══ DATA SHOWN ══

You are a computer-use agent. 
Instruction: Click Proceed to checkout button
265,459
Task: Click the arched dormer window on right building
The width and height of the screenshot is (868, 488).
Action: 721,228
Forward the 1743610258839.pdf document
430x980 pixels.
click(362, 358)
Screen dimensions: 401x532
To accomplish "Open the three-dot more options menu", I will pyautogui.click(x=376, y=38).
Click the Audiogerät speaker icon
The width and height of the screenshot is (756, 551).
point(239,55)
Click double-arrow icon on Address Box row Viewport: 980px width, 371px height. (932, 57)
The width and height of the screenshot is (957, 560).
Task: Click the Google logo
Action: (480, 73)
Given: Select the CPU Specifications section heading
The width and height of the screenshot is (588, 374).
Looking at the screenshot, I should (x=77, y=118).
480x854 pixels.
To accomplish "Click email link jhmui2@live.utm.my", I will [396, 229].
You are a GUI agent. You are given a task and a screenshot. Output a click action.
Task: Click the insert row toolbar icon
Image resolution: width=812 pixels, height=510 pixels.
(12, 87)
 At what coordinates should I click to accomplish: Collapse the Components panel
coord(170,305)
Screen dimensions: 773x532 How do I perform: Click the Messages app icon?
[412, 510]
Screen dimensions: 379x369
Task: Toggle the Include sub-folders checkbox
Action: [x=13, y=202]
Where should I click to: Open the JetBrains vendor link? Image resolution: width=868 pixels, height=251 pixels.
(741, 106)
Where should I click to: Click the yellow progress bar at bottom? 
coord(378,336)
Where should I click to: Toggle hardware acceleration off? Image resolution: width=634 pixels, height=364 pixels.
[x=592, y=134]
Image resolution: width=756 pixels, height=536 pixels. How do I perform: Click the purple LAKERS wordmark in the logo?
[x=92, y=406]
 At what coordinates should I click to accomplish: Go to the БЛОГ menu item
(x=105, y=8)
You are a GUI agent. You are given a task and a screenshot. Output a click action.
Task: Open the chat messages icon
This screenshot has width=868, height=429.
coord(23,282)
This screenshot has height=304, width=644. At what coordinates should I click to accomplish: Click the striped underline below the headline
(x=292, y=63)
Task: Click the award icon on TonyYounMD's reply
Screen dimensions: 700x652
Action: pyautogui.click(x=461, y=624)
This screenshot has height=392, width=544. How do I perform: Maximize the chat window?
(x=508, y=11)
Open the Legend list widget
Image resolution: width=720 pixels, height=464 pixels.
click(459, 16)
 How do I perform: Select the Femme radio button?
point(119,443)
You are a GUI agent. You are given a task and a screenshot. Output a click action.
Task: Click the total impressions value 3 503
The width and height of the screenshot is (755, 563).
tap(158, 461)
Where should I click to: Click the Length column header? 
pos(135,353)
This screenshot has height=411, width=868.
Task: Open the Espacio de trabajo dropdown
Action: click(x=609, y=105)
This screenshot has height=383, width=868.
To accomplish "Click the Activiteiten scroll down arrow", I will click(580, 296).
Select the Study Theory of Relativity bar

═══

Retype every record above exactly as it appears.

__YOUR RESPONSE__:
You are a computer-use agent. 
Instruction: Click Proceed to checkout button
265,459
Task: Click the arched dormer window on right building
The width and height of the screenshot is (868, 488).
Action: 721,228
Forward the 1743610258839.pdf document
430x980 pixels.
click(362, 358)
Screen dimensions: 401x532
To accomplish "Open the three-dot more options menu", I will pyautogui.click(x=376, y=38).
Click the Audiogerät speaker icon
The width and height of the screenshot is (756, 551).
point(239,55)
Click double-arrow icon on Address Box row Viewport: 980px width, 371px height. (932, 57)
The width and height of the screenshot is (957, 560).
Task: Click the Google logo
Action: (480, 73)
Given: Select the CPU Specifications section heading
The width and height of the screenshot is (588, 374).
Looking at the screenshot, I should (x=77, y=118).
480x854 pixels.
To accomplish "Click email link jhmui2@live.utm.my", I will [396, 229].
You are a GUI agent. You are given a task and a screenshot. Output a click action.
Task: Click the insert row toolbar icon
Image resolution: width=812 pixels, height=510 pixels.
(12, 87)
 At what coordinates should I click to accomplish: Collapse the Components panel
coord(170,305)
Screen dimensions: 773x532 How do I perform: Click the Messages app icon?
[412, 510]
Screen dimensions: 379x369
Task: Toggle the Include sub-folders checkbox
Action: [x=13, y=202]
Where should I click to: Open the JetBrains vendor link? Image resolution: width=868 pixels, height=251 pixels.
(741, 106)
Where should I click to: Click the yellow progress bar at bottom? 
coord(378,336)
Where should I click to: Toggle hardware acceleration off? Image resolution: width=634 pixels, height=364 pixels.
[x=592, y=134]
Image resolution: width=756 pixels, height=536 pixels. How do I perform: Click the purple LAKERS wordmark in the logo?
[x=92, y=406]
 At what coordinates should I click to accomplish: Go to the БЛОГ menu item
(x=105, y=8)
You are a GUI agent. You are given a task and a screenshot. Output a click action.
Task: Open the chat messages icon
This screenshot has width=868, height=429.
coord(23,282)
This screenshot has height=304, width=644. At what coordinates should I click to accomplish: Click the striped underline below the headline
(x=292, y=63)
Task: Click the award icon on TonyYounMD's reply
Screen dimensions: 700x652
Action: pyautogui.click(x=461, y=624)
This screenshot has height=392, width=544. How do I perform: Maximize the chat window?
(x=508, y=11)
Open the Legend list widget
Image resolution: width=720 pixels, height=464 pixels.
click(459, 16)
 How do I perform: Select the Femme radio button?
point(119,443)
You are a GUI agent. You are given a task and a screenshot. Output a click action.
Task: Click the total impressions value 3 503
The width and height of the screenshot is (755, 563).
tap(158, 461)
Where should I click to: Click the Length column header? 
pos(135,353)
This screenshot has height=411, width=868.
Task: Open the Espacio de trabajo dropdown
Action: click(x=609, y=105)
This screenshot has height=383, width=868.
To accomplish "Click the Activiteiten scroll down arrow", I will click(580, 296).
Select the Study Theory of Relativity bar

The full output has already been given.